- [Task instructions]: Write out the lines word for word, starting at the one that contains "The height and width of the screenshot is (1484, 2520)." and continuing down through the one that contains "(1172, 47).", with both of those lines included.

A run of records
.....

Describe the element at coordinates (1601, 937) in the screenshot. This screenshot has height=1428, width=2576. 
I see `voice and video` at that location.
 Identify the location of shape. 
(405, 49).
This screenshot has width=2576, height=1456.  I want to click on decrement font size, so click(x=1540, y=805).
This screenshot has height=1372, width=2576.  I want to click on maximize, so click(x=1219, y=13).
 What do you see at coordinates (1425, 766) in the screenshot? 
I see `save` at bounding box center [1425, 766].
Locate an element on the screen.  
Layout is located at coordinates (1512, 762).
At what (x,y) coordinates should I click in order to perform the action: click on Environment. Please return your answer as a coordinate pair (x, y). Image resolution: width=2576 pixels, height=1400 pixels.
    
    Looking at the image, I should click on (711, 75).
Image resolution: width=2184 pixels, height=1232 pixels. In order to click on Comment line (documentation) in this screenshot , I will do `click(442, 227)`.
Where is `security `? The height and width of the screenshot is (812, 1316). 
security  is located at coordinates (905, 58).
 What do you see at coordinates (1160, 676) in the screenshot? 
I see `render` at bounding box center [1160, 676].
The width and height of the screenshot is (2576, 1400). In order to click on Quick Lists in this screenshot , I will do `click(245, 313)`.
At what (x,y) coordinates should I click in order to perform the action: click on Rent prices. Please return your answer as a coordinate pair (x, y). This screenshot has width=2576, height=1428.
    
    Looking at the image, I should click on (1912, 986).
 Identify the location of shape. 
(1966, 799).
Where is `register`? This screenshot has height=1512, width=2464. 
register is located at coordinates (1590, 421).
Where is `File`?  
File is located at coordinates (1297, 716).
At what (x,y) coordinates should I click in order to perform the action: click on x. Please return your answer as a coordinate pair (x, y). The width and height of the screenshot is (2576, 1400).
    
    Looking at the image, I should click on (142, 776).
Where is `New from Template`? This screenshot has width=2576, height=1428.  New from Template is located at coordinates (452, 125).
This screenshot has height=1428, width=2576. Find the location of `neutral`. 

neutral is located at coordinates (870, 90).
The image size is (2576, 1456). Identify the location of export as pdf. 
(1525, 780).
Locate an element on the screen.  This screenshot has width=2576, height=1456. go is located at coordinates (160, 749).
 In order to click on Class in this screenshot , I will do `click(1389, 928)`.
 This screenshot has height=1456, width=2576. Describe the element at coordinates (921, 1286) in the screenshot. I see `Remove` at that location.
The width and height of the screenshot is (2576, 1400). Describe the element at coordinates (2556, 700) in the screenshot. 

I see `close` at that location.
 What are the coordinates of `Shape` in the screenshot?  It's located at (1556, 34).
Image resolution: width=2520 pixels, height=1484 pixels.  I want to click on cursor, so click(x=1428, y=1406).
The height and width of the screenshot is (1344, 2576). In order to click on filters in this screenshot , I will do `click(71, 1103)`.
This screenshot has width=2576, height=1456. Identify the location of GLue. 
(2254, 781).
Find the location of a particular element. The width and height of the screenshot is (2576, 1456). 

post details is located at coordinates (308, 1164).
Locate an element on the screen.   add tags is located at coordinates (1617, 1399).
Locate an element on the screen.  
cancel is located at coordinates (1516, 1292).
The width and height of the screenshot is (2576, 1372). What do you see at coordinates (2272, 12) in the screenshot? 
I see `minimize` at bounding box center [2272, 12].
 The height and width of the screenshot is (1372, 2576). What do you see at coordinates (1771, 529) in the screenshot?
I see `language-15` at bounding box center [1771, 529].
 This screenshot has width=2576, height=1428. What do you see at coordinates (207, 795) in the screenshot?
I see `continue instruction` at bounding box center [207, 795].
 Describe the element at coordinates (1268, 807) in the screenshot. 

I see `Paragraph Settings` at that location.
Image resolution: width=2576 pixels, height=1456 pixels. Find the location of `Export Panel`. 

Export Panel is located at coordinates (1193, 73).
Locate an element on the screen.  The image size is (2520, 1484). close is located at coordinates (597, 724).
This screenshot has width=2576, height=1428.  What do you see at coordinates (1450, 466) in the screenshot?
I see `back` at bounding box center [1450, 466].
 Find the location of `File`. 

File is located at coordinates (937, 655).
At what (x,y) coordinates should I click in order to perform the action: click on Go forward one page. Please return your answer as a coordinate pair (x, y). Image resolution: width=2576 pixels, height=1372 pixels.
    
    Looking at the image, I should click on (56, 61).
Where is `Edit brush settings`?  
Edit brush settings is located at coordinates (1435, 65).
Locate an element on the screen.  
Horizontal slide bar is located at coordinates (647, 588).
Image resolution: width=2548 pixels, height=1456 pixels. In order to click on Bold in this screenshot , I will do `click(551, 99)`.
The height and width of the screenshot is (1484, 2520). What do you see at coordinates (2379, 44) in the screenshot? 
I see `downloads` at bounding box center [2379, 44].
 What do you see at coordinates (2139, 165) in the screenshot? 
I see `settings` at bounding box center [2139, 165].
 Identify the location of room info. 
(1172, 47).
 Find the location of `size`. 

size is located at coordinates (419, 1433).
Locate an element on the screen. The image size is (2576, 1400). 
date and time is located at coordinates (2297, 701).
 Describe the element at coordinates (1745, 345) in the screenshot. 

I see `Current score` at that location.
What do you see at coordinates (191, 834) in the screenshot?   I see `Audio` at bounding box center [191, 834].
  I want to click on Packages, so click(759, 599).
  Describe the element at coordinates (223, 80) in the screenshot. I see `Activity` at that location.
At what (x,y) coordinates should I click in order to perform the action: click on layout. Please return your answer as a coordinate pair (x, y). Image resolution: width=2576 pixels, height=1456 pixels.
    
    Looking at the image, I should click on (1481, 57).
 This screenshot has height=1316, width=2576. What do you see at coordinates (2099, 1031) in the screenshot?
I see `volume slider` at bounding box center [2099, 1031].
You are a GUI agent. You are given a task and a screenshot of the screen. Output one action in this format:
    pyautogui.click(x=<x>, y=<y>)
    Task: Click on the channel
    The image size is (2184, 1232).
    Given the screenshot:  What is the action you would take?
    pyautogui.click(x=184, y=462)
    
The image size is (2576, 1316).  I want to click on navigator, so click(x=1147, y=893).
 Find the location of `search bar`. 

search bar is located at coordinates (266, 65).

.....

- [Result of the exercise]:
The height and width of the screenshot is (1484, 2520). What do you see at coordinates (2379, 44) in the screenshot? 
I see `downloads` at bounding box center [2379, 44].
 What do you see at coordinates (2139, 165) in the screenshot? 
I see `settings` at bounding box center [2139, 165].
 Identify the location of room info. 
(1172, 47).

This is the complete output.